La municipalité d’Ezzahra a annoncé, dans un communiqué publié le 29 août, le lancement d’une campagne intensive d’abattage des chiens errants dans tous les quartiers de la ville. L’opération se déroulera chaque soir entre 22h et minuit et devrait se poursuivre pendant un mois.
La municipalité justifie cette décision par la prolifération des chiens errants, qui représenterait un danger pour la sécurité des habitants. Elle précise avoir agi en réponse à de nombreuses pétitions de citoyens ainsi qu’aux articles et publications sur les réseaux sociaux dénonçant cette situation. Elle appelle également les résidents à ne pas jeter leurs déchets en dehors des conteneurs pour éviter d’attirer les animaux.
Une polémique immédiate
L’annonce a provoqué une vague d’indignation sur les réseaux sociaux et auprès des habitants. De nombreux internautes et associations de protection animale dénoncent une mesure cruelle et non durable, estimant que l’abattage n’apporte pas de solution à long terme au problème des chiens errants.
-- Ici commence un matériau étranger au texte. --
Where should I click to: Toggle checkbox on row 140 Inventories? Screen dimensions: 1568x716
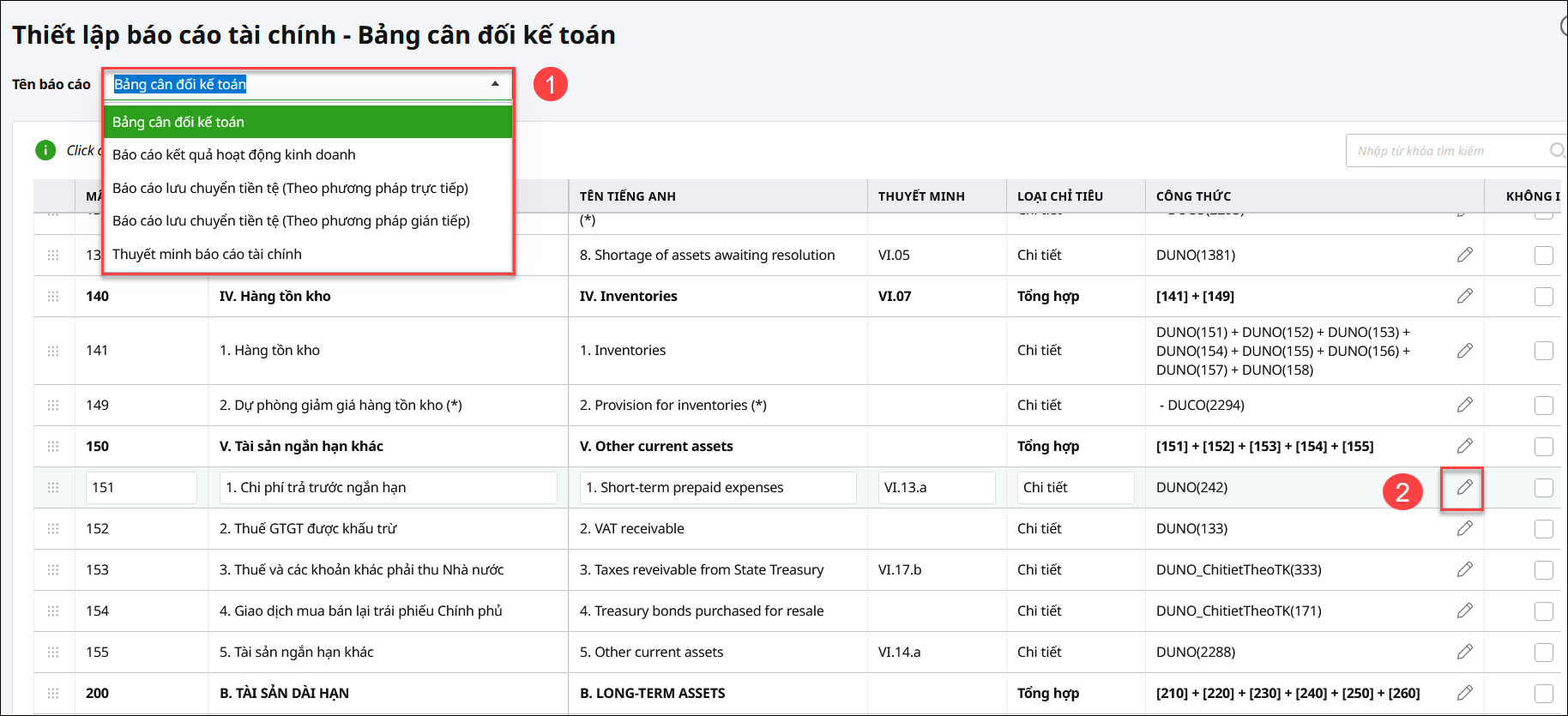pos(1543,297)

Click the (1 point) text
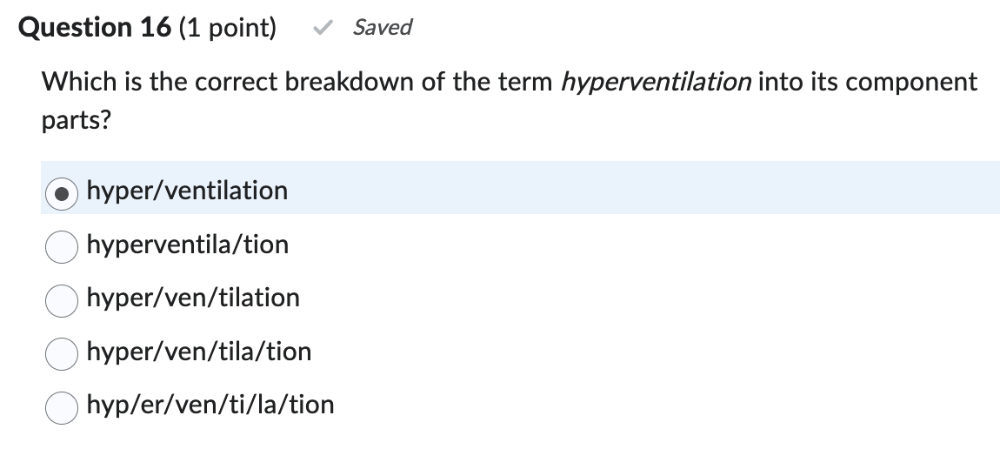[x=227, y=28]
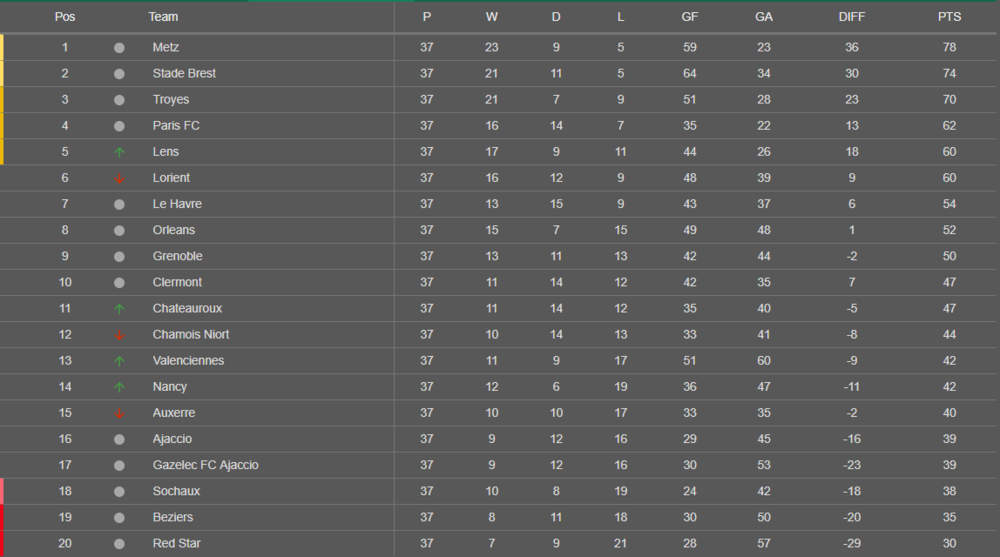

Les critiques appellent à des alternatives plus respectueuses, telles que la stérilisation, la vaccination et les programmes d’adoption, qui permettent de contrôler la population canine tout en garantissant le bien-être des animaux.
Cette polémique illustre le dilemme auquel sont confrontées les autorités locales entre sécurité publique et protection animale, un enjeu récurrent dans la gestion des chiens errants en Tunisie.